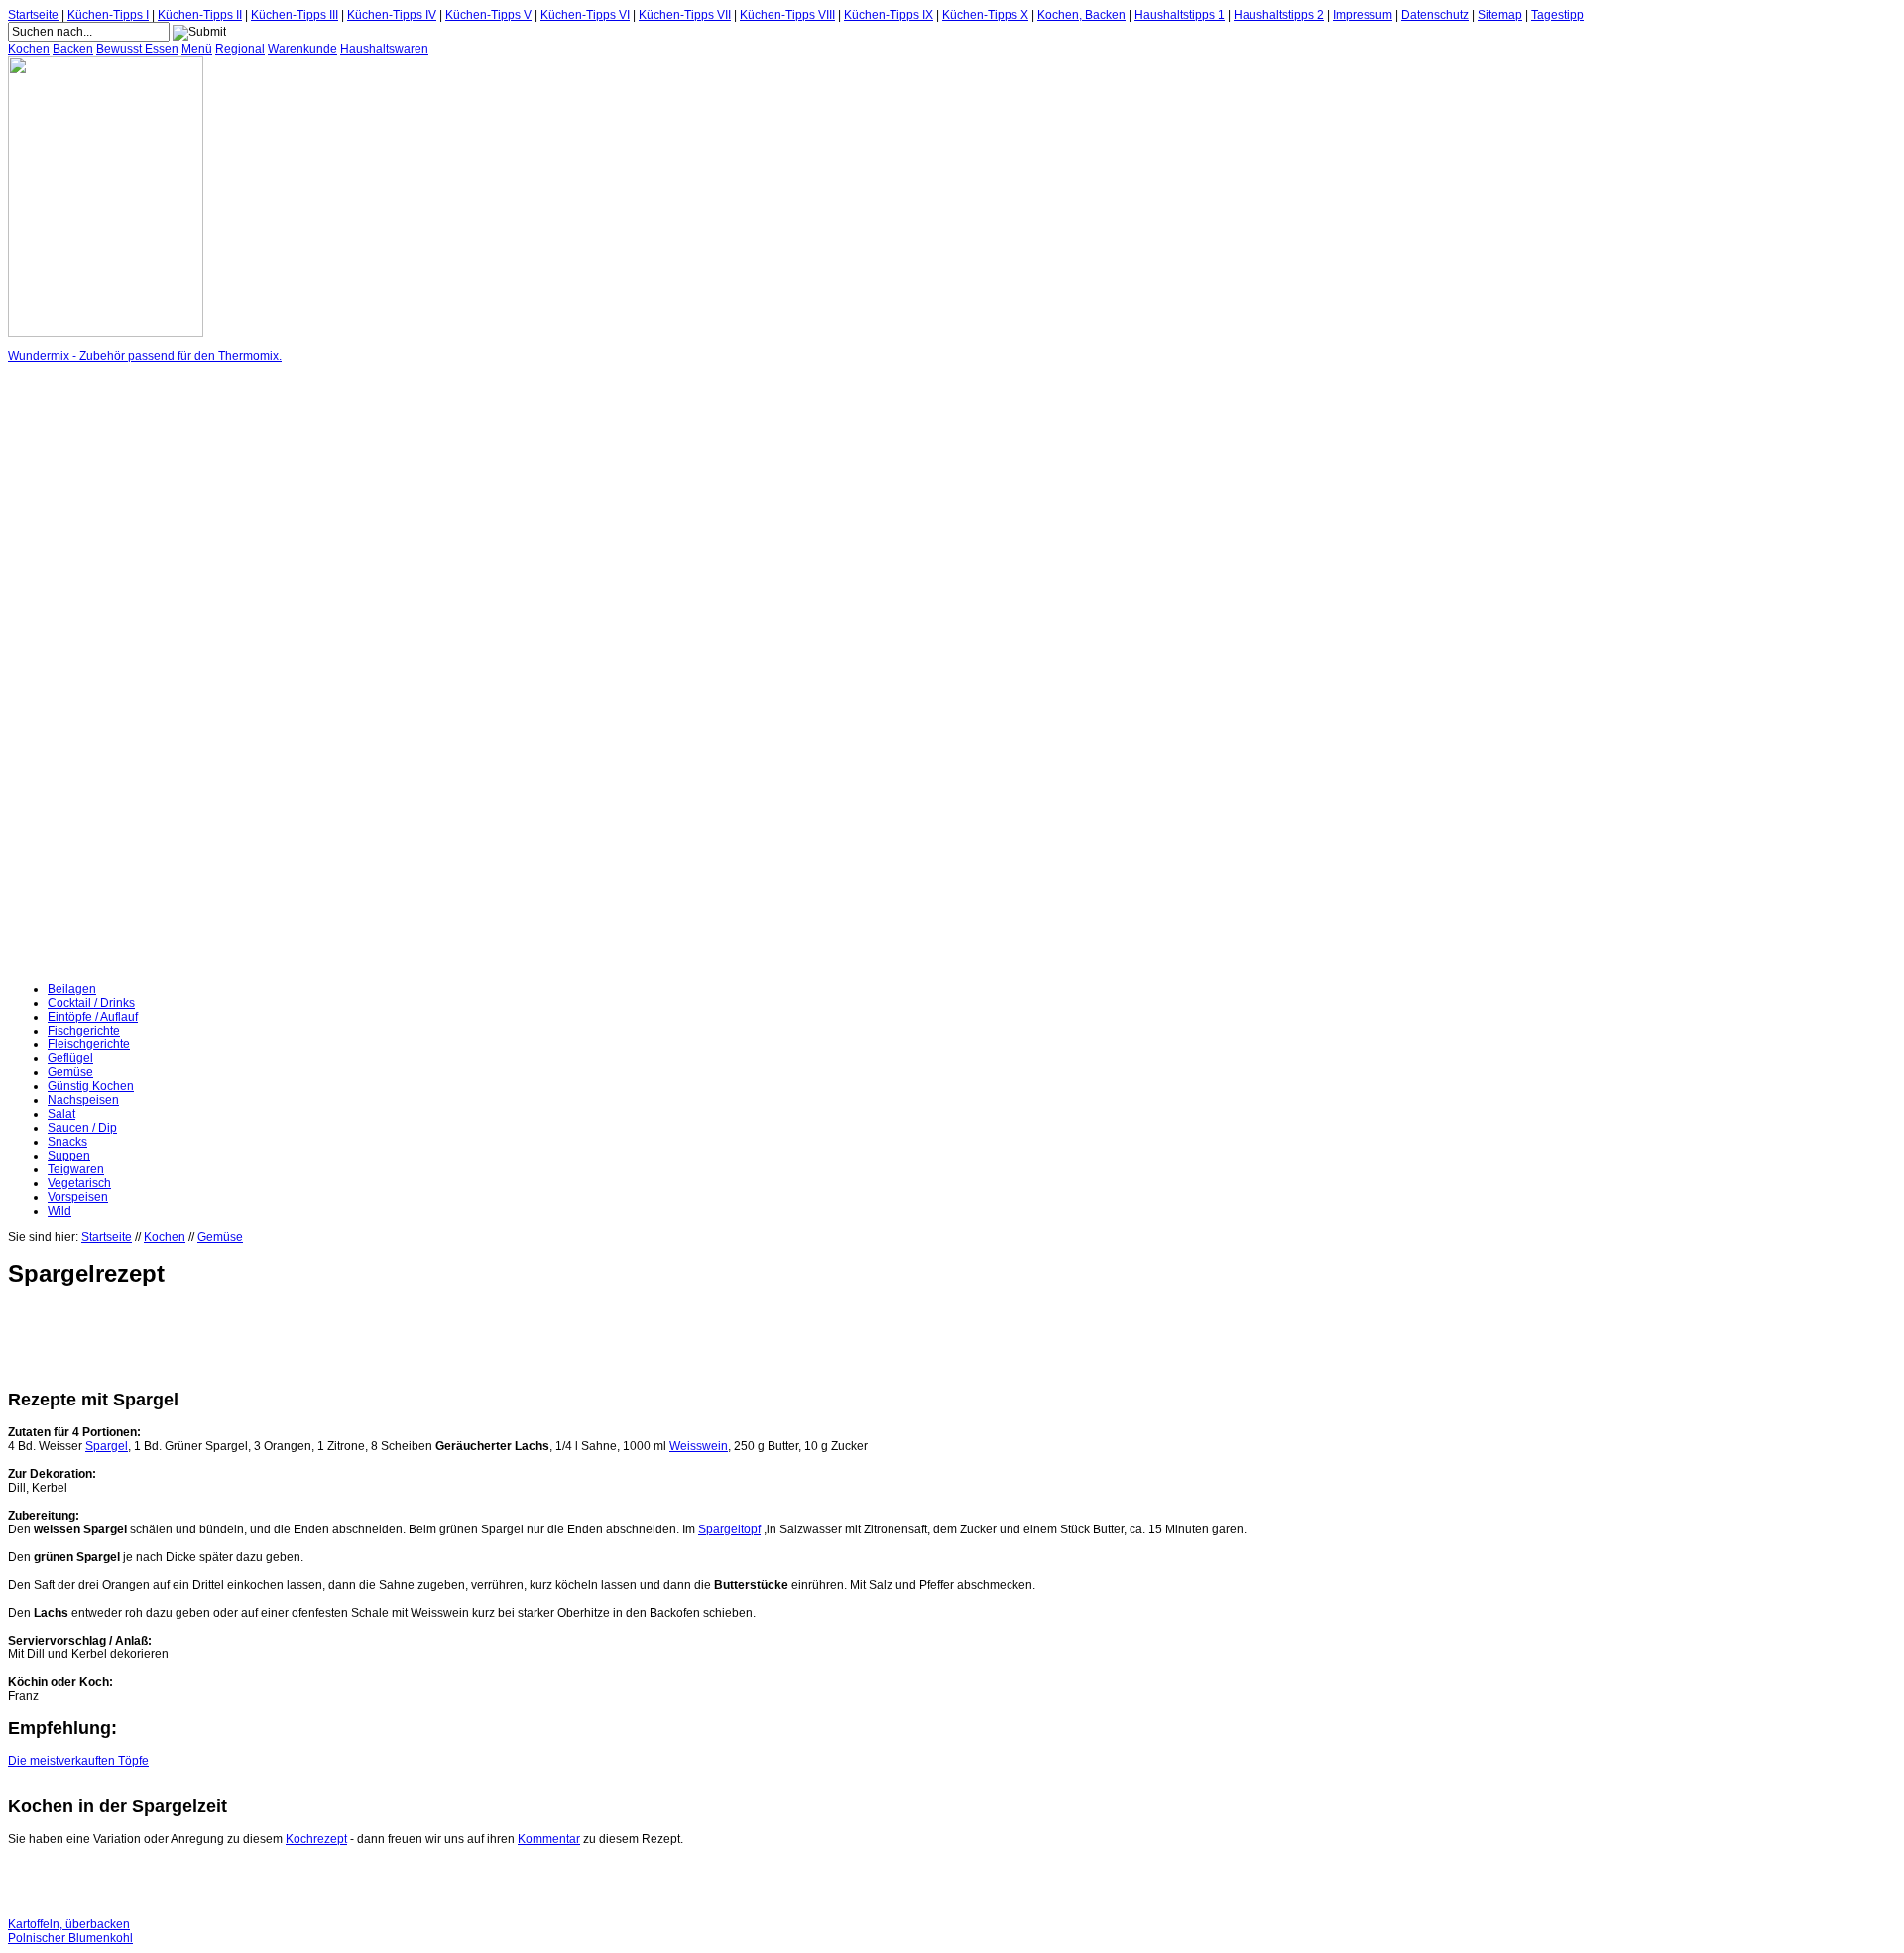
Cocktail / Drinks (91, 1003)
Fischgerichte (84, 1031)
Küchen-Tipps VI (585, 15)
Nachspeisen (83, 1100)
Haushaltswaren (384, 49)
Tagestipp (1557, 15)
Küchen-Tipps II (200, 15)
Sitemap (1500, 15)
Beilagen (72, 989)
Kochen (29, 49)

┄┄┄┄┄┄

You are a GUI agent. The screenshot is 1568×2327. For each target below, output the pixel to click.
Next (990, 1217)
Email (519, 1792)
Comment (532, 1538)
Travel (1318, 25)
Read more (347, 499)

┄┄┄┄┄┄

Transcribe the lines above between the line holding "Cocktail / Drinks (91, 1003)" and the line holding "Kochen (29, 49)", inclusive, exactly as they stand and with nothing added.

Cocktail / Drinks (91, 1003)
Fischgerichte (84, 1031)
Küchen-Tipps VI (585, 15)
Nachspeisen (83, 1100)
Haushaltswaren (384, 49)
Tagestipp (1557, 15)
Küchen-Tipps II (200, 15)
Sitemap (1500, 15)
Beilagen (72, 989)
Kochen (29, 49)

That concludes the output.